Shahram Amiri, missing since June, debriefed on Tehran’s nuclear programme, ABC News says.

Isfahan urnanium facility
US sources reportedly called Shahram Amiri's defection 'an intelligence coup' [EPA]

The report said officials reportedly described the defection of the award-winning nuclear expert as “an intelligence coup”.

It said Amiri has been extensively debriefed since his defection, and that he helped confirm US intelligence assessments about the Iranian nuclear programme.

Earlier speculation

The Iranian’s mysterious disappearance, three days after arriving in Saudi Arabia, sparked speculation that he may have defected to the US.

According to the ABC report, CIA approached Amiri in Iran through an intermediary who made an offer of resettlement on behalf of the US.

At the time Amiri was a researcher at Tehran’s Malek Ashtar University working for Iran’s Atomic Energy Organisation.

The US has denied any involvement, saying it had no information on him.

In December, Iran accused Saudi Arabia of handing Amiri over to the US.

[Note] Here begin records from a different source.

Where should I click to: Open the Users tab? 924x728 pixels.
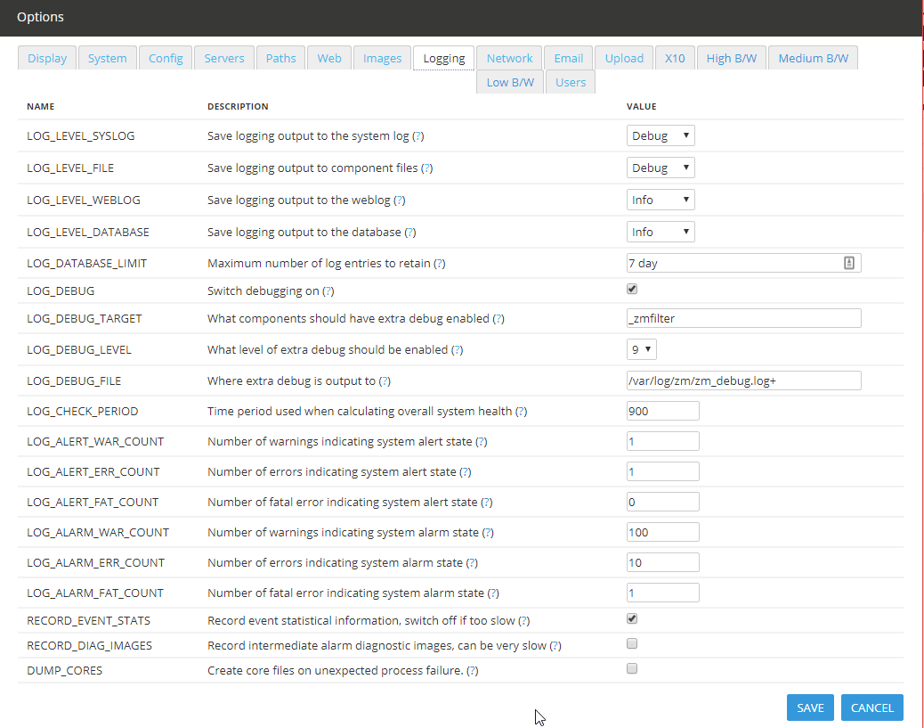(x=571, y=83)
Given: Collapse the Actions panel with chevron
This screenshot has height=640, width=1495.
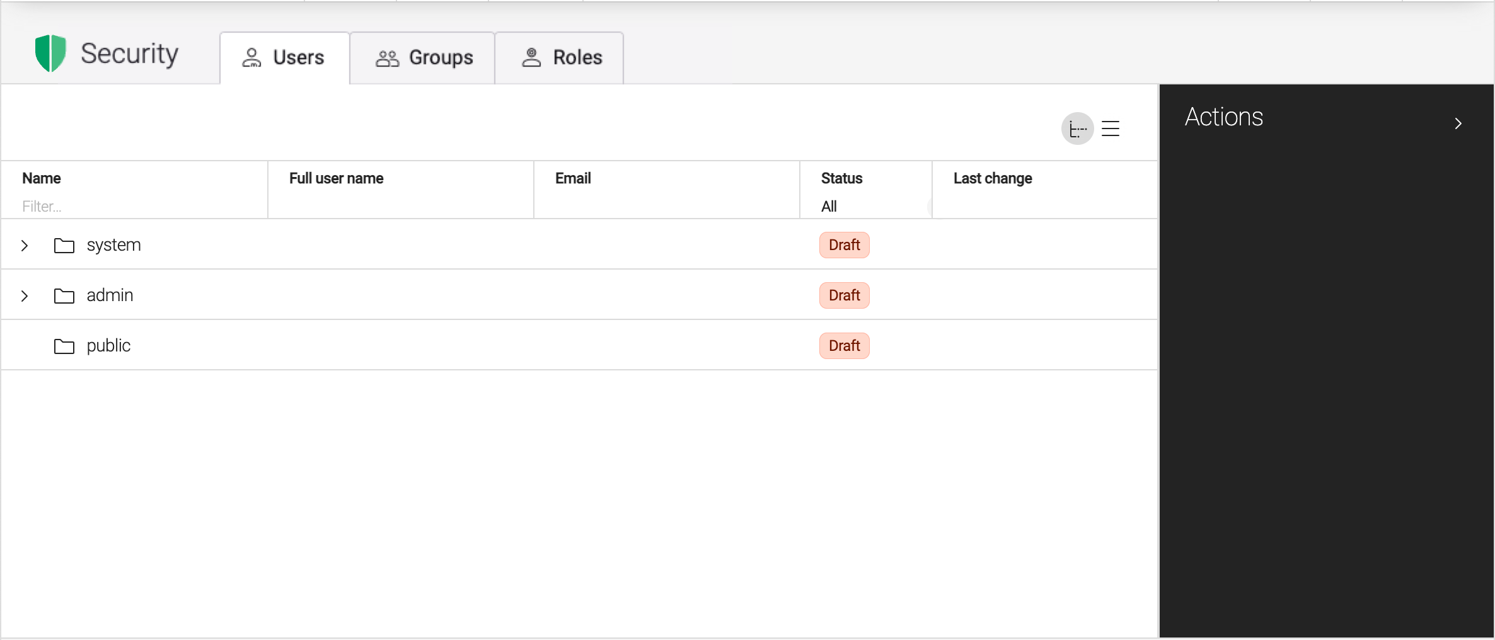Looking at the screenshot, I should click(x=1457, y=123).
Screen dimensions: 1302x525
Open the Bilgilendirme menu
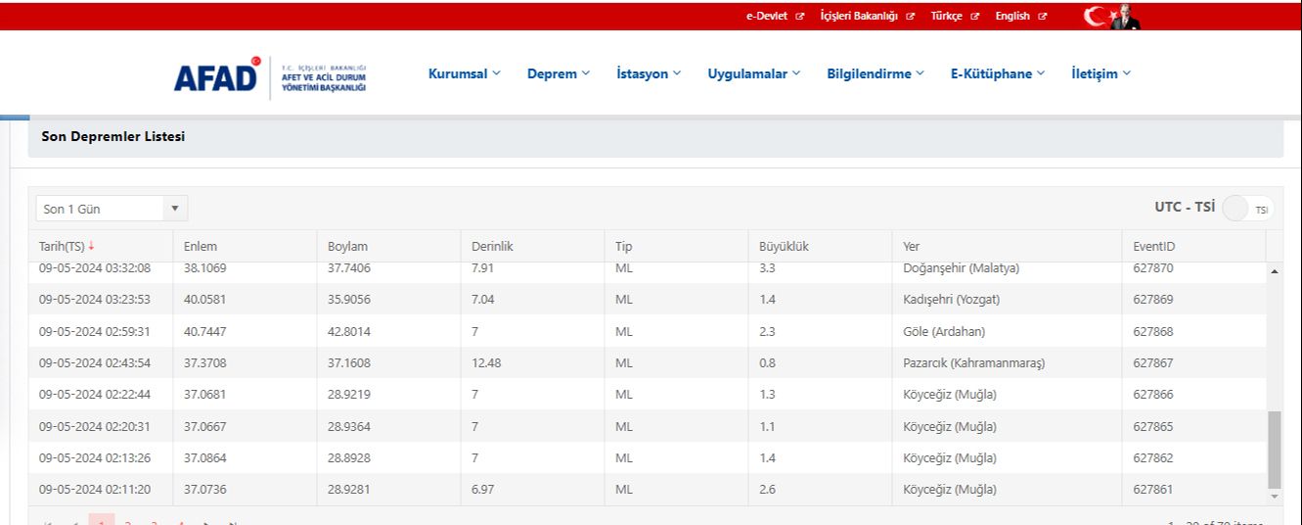point(875,73)
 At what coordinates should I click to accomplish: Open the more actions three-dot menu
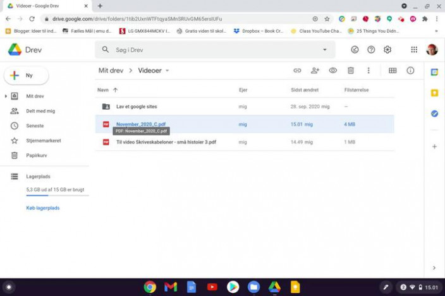click(x=369, y=71)
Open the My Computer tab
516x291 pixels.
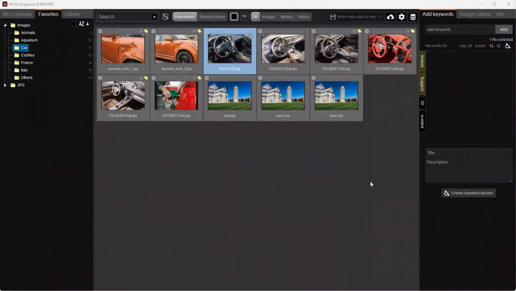[x=18, y=14]
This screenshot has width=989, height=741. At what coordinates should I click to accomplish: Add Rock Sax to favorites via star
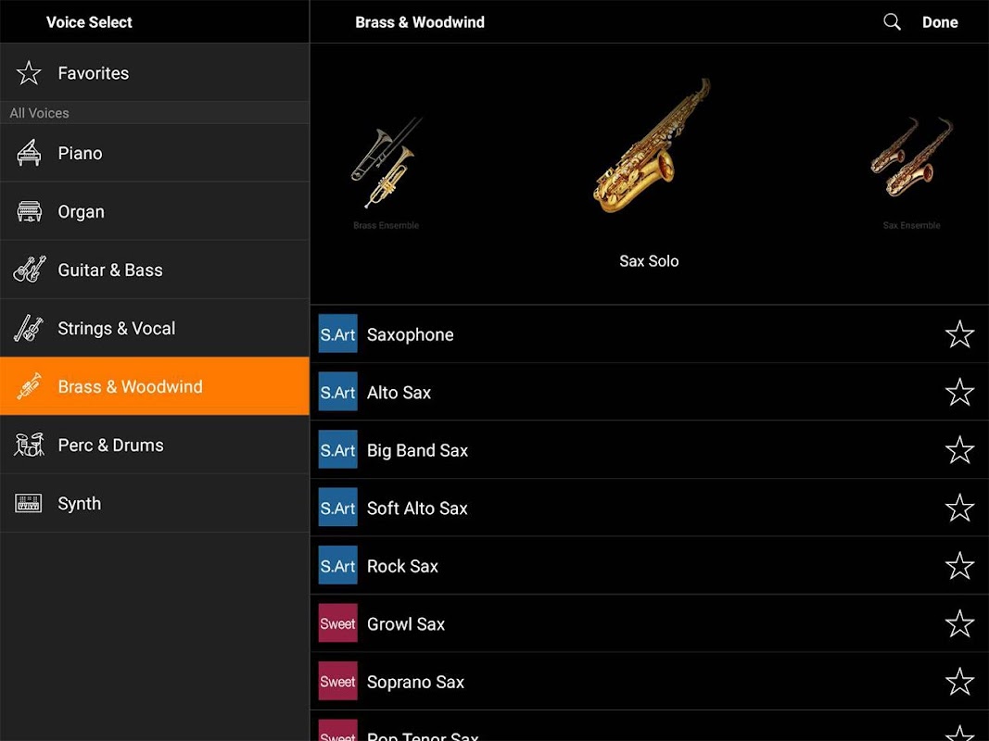[959, 566]
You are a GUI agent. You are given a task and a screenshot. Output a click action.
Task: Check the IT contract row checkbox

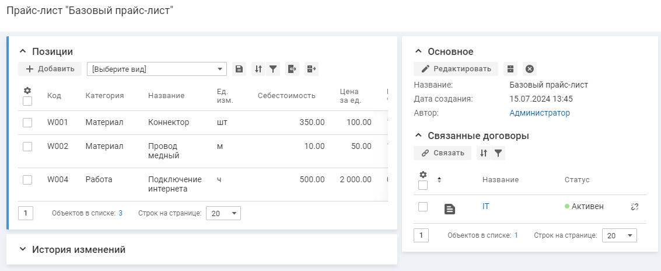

Quoting from the CIA’s declassified annual report to the US congress, the ABC report said: “Iran is keeping open the option to develop nuclear weapons though we do not know whether Tehran eventually will decide to produce nuclear weapons.”

Since the late 1990s, the CIA has attempted to recruit Iranian scientists and officials through contacts made with relatives living in the US, according to former intelligence officials.